He accuses Israel of hypocrisy. He cites firstly the death of children (it’s always children) on a beach in Gaza supposedly from Israeli fire. Yet the ‘crime scene’ was quickly cleared by Palestinians and the IDF asserted that it did not shell the beach. There was a strong suspicion that this might have been a misdirected militant shell. But Erdogan does not give his supposed friend the benefit of the doubt.

Second he mentions two previous Israeli Prime Ministers saying they were happy when they entered Palestine in tanks. It is not clear which Prime Ministers he refers to or what he means by Palestine, but it was probably the Six Day War. Of course they were happy to force back the Jordanian armies from the West Bank and reunite Jerusalem.  The notion of ‘Palestine’ that we have now did not exist in those days. The West Bank was occupied illegally by Jordan. I don’t recall the Palestinians complaining too much about that. Or maybe he is referring to tanks entering Gaza. Whatever he means, he is implying that Israelis are joyful aggressors rather than defenders fighting an existential threat.

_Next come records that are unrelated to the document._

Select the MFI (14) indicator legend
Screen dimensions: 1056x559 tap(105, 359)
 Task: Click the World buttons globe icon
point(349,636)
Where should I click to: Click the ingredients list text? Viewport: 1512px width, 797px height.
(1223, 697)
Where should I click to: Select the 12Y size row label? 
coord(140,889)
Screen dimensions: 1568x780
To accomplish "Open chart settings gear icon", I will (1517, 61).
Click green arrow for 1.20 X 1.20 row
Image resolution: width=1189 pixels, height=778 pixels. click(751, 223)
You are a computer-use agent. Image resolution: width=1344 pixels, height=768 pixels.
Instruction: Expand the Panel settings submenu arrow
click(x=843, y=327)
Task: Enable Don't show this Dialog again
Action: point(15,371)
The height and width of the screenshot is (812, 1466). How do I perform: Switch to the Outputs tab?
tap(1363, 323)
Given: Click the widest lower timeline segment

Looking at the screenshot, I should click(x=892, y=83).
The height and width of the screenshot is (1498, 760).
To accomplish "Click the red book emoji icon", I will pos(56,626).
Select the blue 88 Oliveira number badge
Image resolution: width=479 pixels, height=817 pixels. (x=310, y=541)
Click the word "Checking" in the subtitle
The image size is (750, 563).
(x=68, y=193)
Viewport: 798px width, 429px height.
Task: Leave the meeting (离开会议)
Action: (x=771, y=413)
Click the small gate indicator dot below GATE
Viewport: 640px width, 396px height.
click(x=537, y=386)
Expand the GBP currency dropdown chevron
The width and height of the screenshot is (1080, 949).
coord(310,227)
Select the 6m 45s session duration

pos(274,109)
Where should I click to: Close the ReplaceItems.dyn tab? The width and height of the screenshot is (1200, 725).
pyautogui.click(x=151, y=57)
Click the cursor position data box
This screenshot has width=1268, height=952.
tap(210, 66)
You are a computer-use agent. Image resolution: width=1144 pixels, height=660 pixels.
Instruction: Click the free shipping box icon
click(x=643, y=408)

He is angry with the crowd applauding Peres who spoke about peace but the willingness to defend against aggressive neighbours. He criticises the audience for applauding, in his interpretation, killing. He goes on to remind Peres of the commandment not to kill.

Hypocrisy appears to be writ large for Mr Erdogan. I’m sure the Kurds,the Armenians and the Cypriots know a thing or two about Turkey and killing. Only Israel is not allowed to defend itself.

This is not a very impressive performance from Erdogan who comes over as aggressive and claims that the chair of the meeting won’t let him speak.

This incident was the first clear indication that Erdogan did not much like his ‘friend’. As a result of this incident Erdogan was lionised across the Arab world and in the Palestinian territories for standing up to Peres.

Nevertheless, Turkey and Israel maintained relations, shared military manoeuvres, enjoyed mutual trade. Thousands of Israelis holidayed in Turkey.

But the die was cast.

Erdogan soon embarked on his project of being number one man in the Muslim world. He began cosying up to tyrants such as Ahmadinejad and Assad and making nice with Hugo Chavez.

His finest moment was a humanitarian award from Muammar Gadaffi.

He also sent envoys to Hamas in Gaza to tell them that Turkey was on their side and to enhance his reputation in the Arab world.

The European powers and the United States saw him, and, presumably, still do see him as the very embodiment of the Turkish nation which has a toe in Europe and the West, and a large land mass in the East.

Erdogan is a useful middleman, a secular Muslim, who could speak on equal terms with Israel and Iran. He was a key player, the perfect go-between.

Israel was not happy with some of the conclusions of the Palmer Report but feels, overall, vindicated by it.

As to the legalities or otherwise of the blockade, that would require a separate post on its own.

Suffice it to say that, lo and behold, as soon as Israel is in any way vindicated in its actions, up pops a new UN statement telling us it’s all wrong after all; the Blockade is illegal. And the perpetrator is none other than Richard Falk, Special Rapporteur on Palestinian Human Rights (there doesn’t appear to be one for Israeli human rights), and also Special Rapporteur for the Palestinian Territories, who also happens to be the author of a recent article which included a crude anti-Semitic cartoon, later withdrawn.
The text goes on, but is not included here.